Webinfo Information
Overview
Webinfo provides graphical and textual summaries of HTTP server data
both for browsers that do and do not support forms.
Browsers without Forms Support
- Plot previous three months connections by day
- Plot previous three months hosts by day
- Provide textual summary of previous day's data
Browsers with Forms Support
- Plot connections or hosts over arbitrary time periods by day
(365 days maximum)
- Plot connections or hosts over arbitrary time periods by month
(10 years maximum)
- Plot connections or hosts over arbitrary time periods by year
- Restrict data plotted by host domain, host name (by regular expression),
or URL name (by regular expression).
- Provide textual summary of data for any day, month, or year, or since
the beginning of service.
Other Features
- Mapping of URLs to logical names by regular expression mapping
- Transparent GIFs
First select the radio button for the type of plot desired,
and then choose from the menu items for that type. You can
currently plot either connections
or hosts by day, month, or year
for certain pre-selected intervals. If you desire a different interval,
choose the last radio button and proceed to another form.

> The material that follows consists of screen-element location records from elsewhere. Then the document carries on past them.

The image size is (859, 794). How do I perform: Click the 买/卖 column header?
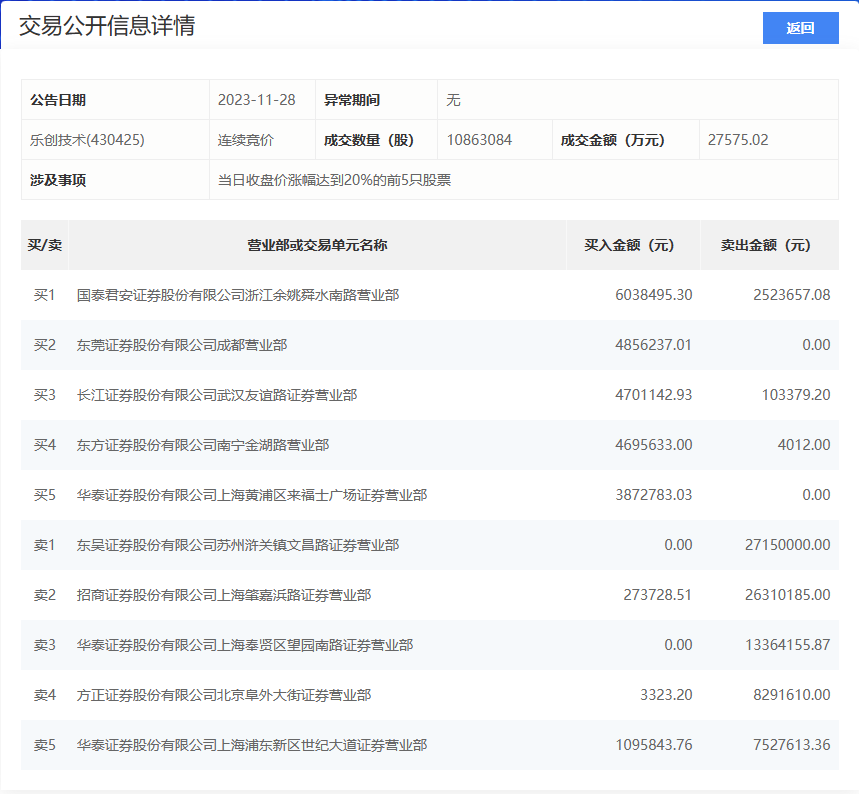[x=44, y=245]
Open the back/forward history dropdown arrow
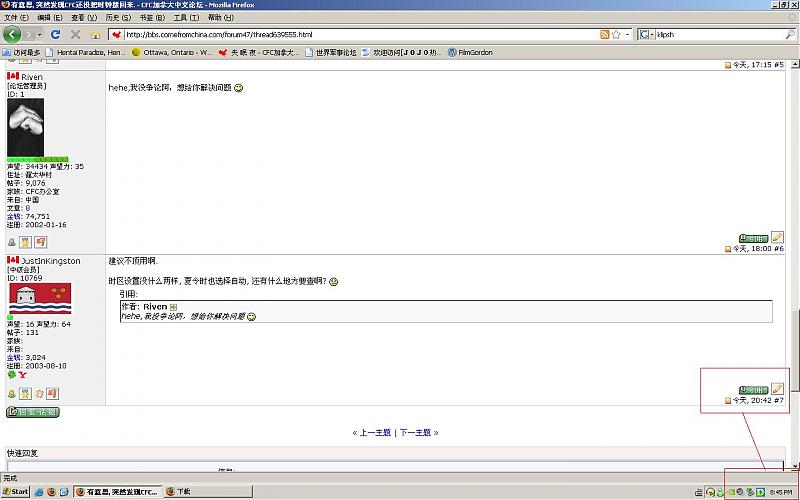This screenshot has width=800, height=500. click(38, 35)
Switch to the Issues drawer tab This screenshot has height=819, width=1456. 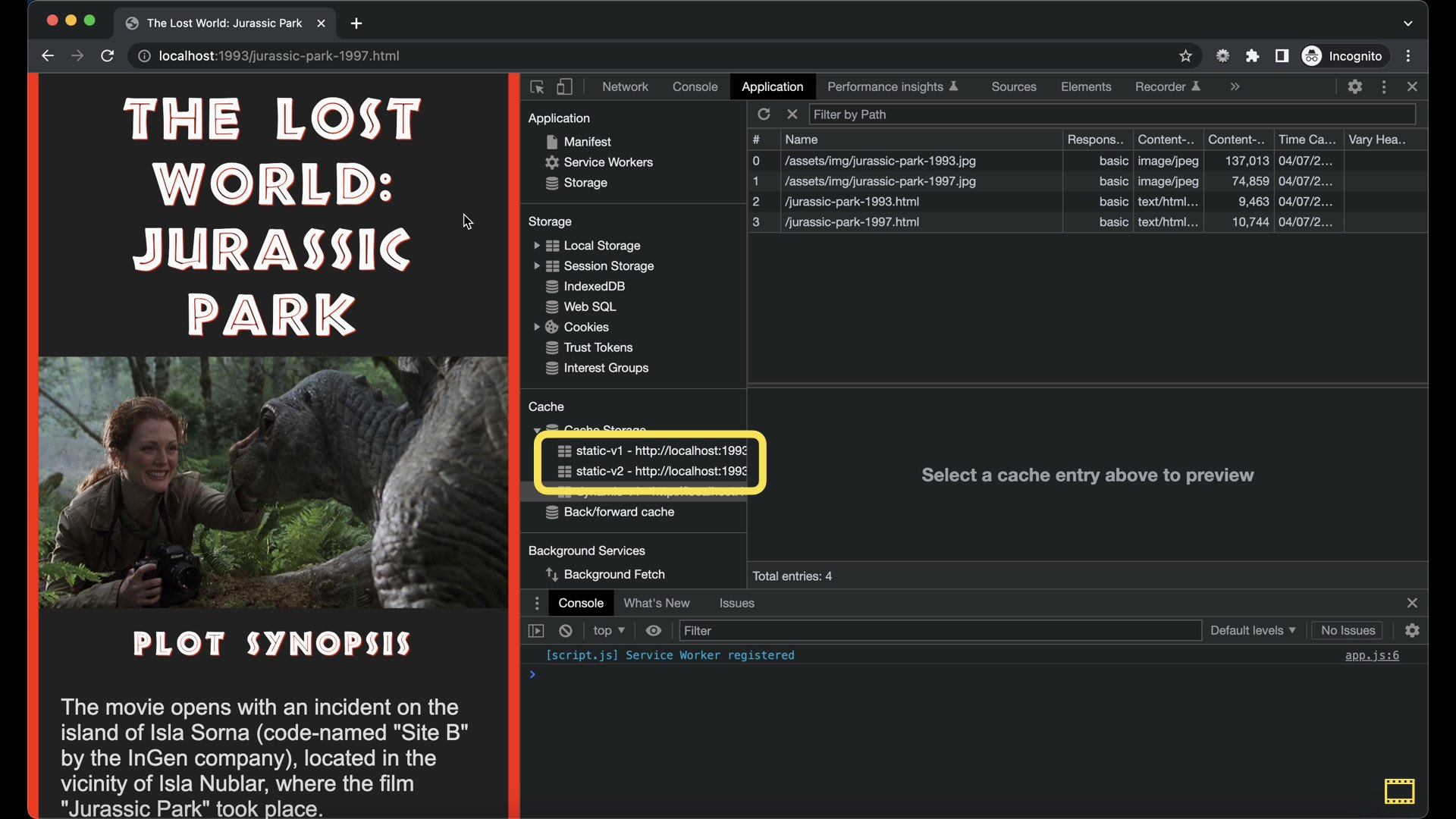pyautogui.click(x=736, y=604)
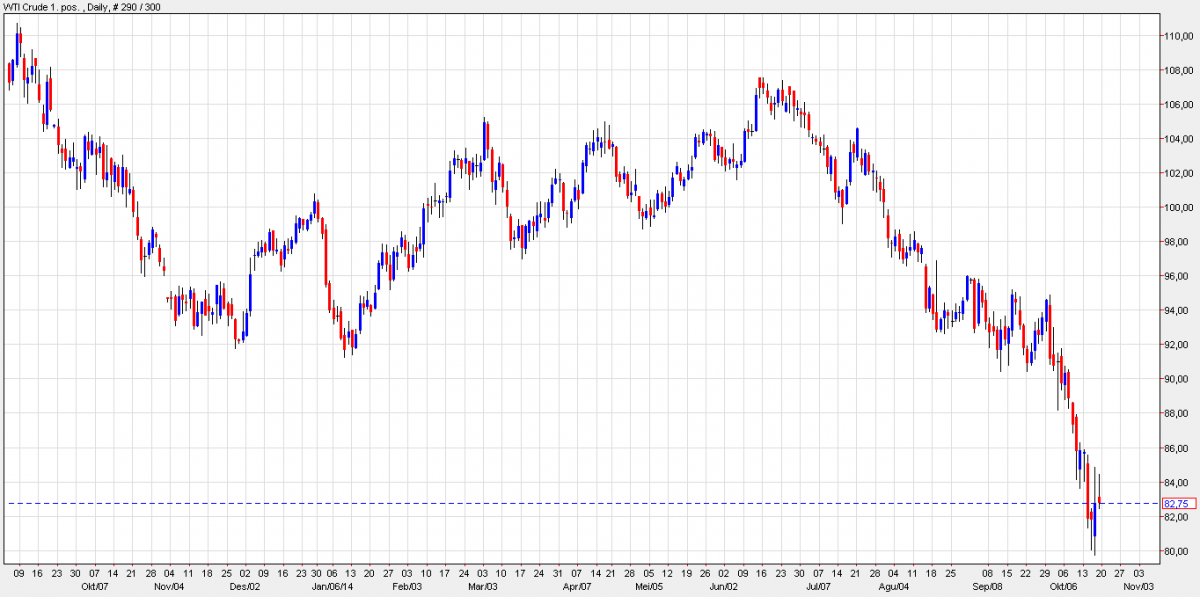Viewport: 1200px width, 597px height.
Task: Click the 106,00 price scale value
Action: coord(1176,105)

Plots are made using gnuplot and have the MIME type image/gif.
These may either viewed externally or inline depending upon your browser.
Enter the starting and ending dates for the range you wish to plot.

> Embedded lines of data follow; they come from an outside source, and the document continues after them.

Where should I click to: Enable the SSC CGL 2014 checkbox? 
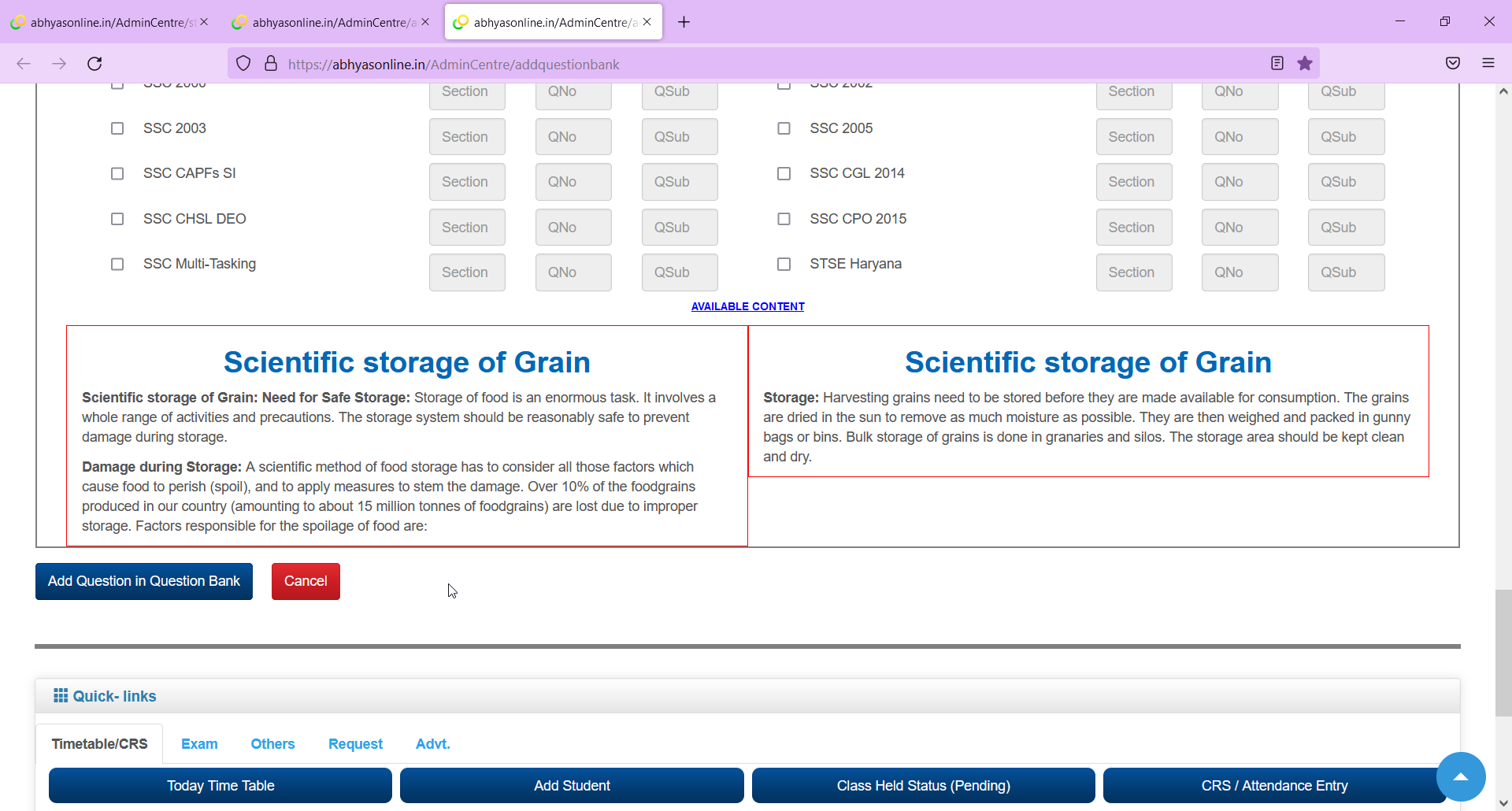[x=784, y=173]
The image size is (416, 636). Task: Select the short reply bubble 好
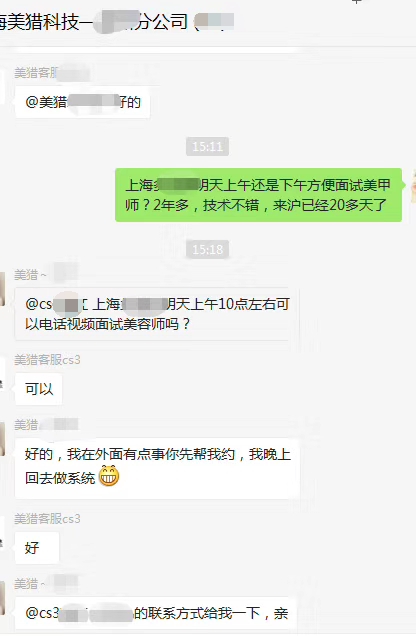[37, 548]
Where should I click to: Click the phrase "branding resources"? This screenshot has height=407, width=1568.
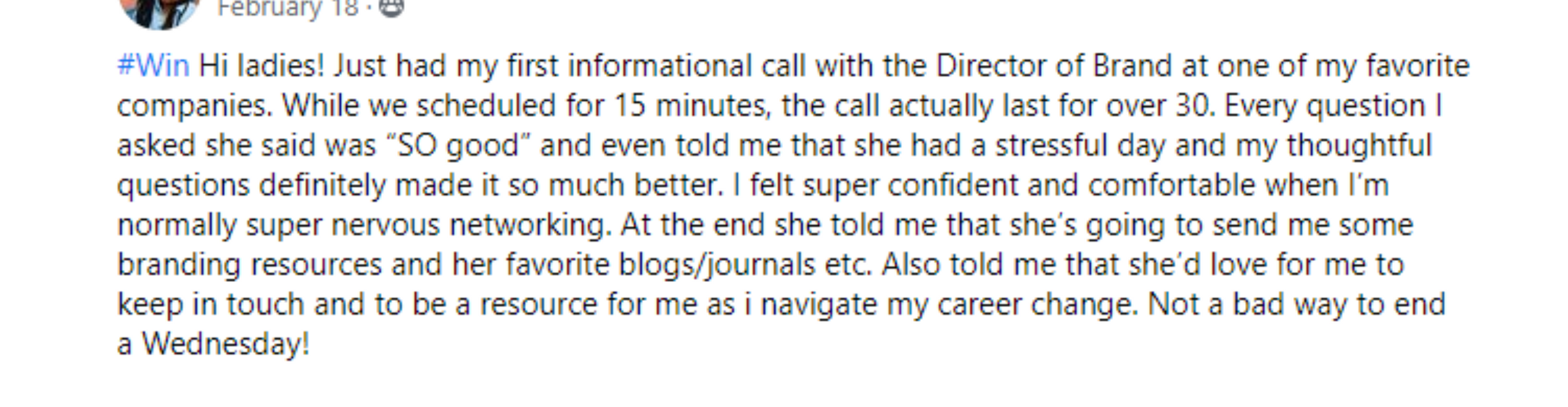click(249, 265)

Enter the day of the month in the text box, and choose a month and year
from the pop-up menus.
If the starting and ending dates are not specified, they will be set
to the first and last days of the months specified, respectively.
The day field is ignored if you choose to plot usage by month, and both
the day and month fields are ignored if you choose to plot usage by year.

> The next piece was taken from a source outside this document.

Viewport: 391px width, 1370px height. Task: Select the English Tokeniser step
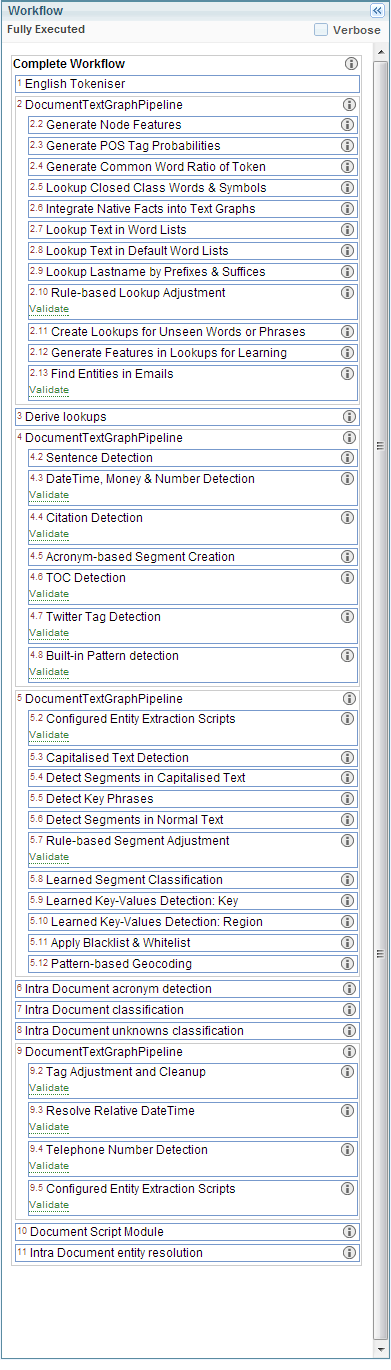coord(187,84)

Choose whether to plot by the number of individual
connections or the
number of hosts connecting.
Choose whether to plot usage by day, month, or year over the
time range specified above.
You are restricted to plotting a maximum of one year's worth of daily data and
ten years worth of monthly data.
You can choose to restrict the data plotted in one of four ways.
- No Restrictions
- All connections or hosts
will be plotted - no restrictions apply.
- Restrict by Domain
- Select the organizational and geographical domains for which you
wish to see usage data. Only connections
or hosts from the domains
selected will be plotted.
- Restrict by Host
- Enter the name of a host for which you wish to see usage data. Only
connections from the
host specified will be plotted, but you may use
the wildcards '?' (any one character) and '*' (any sequence of
characters) to plot connections for more than one host at a time.
Note: Plots created using this option can take a long
time generate - on the order of minutes if a lot of data is
being plotted.
- Restrict by URL
- Enter the name of a URL for which you wish to see usage data, or make
a selection from the menu which lists the symoblic names assigned by
Webinfo to certain URLs. Only
accesses to the URL specified will be plotted, but you may use
the wildcards '?' (any one character) and '*' (any sequence of
characters) to plot accesses to multiple URLs.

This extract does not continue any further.